CRA indicates that shares of a rental property company potentially may qualify as excluded shares for TOSI purposes

2018 STEP Roundtable Q.7 indicated that the shares of a corporation that did not generate business income (e.g., a corporation that generated rents that, given the level of activity, constituted income from property ) cannot qualify as excluded shares, whereas Examples 10 of CRA’s “Guidance on the application of the split income rules for adults” found that dividends received by siblings (now, over 25) following a sale of one of Real Estateco’s rental properties at a gain were from excluded shares, and Example 12 found that Spouse A, aged 65 who owned 95% of the shares of Investco, whose active business was actively managed by Spouse A (with no involvement of Spouse B) before it became a portfolio company, held that 95% bloc as excluded shares.
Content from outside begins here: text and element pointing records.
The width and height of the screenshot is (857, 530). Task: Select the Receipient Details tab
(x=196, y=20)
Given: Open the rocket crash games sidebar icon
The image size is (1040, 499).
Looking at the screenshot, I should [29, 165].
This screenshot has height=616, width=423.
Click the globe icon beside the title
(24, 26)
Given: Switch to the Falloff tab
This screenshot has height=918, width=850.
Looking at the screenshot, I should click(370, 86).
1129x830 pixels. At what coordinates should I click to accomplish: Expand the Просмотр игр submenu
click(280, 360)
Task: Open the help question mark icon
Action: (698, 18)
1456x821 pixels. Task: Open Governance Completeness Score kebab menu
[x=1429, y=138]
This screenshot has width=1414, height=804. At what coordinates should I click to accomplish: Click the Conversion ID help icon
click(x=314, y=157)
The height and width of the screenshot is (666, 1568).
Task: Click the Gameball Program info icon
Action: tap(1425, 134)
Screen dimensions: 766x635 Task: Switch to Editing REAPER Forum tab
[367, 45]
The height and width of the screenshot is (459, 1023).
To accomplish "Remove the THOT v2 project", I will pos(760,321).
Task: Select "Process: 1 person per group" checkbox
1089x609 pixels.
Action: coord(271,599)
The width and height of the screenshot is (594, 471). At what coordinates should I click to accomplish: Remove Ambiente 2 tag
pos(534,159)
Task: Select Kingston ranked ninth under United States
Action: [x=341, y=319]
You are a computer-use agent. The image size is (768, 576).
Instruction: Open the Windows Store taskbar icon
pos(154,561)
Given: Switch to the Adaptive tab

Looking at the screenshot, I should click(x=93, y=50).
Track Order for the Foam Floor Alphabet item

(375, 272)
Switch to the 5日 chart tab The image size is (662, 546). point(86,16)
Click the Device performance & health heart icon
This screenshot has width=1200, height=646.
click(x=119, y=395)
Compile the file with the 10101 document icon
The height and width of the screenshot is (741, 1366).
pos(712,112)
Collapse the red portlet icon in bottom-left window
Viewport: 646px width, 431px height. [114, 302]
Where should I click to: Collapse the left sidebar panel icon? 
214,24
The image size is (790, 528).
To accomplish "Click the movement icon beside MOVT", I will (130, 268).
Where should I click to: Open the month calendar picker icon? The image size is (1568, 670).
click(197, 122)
When asked to reconcile Q.7 with the latter two examples, CRA stated:

[T]o demonstrate that the various exclusions were applicable not only to entities that earn income from an active business, such as a manufacturing corporation, but also to entities that carry on a business of earning income from property, such as a property rental business (in Example 10) or an investment management business (in Example 12), we had assumed that these corporations had a sufficient level of activity such that their income could be considered as derived from a business.

This response is essentially the same as that provided at 5 October 2018 APFF Roundtable, Q.9(a), except that some further comments were provided on Example 12 (regarding relief for spouses of business owners who turned 64 before the end of the year.)

Neal Armstrong. Summary of 5 October 2018 APFF Financial Strategies and Instruments Roundtable, Q.2 under s. 120.4(1) - excluded shares - (a)(i).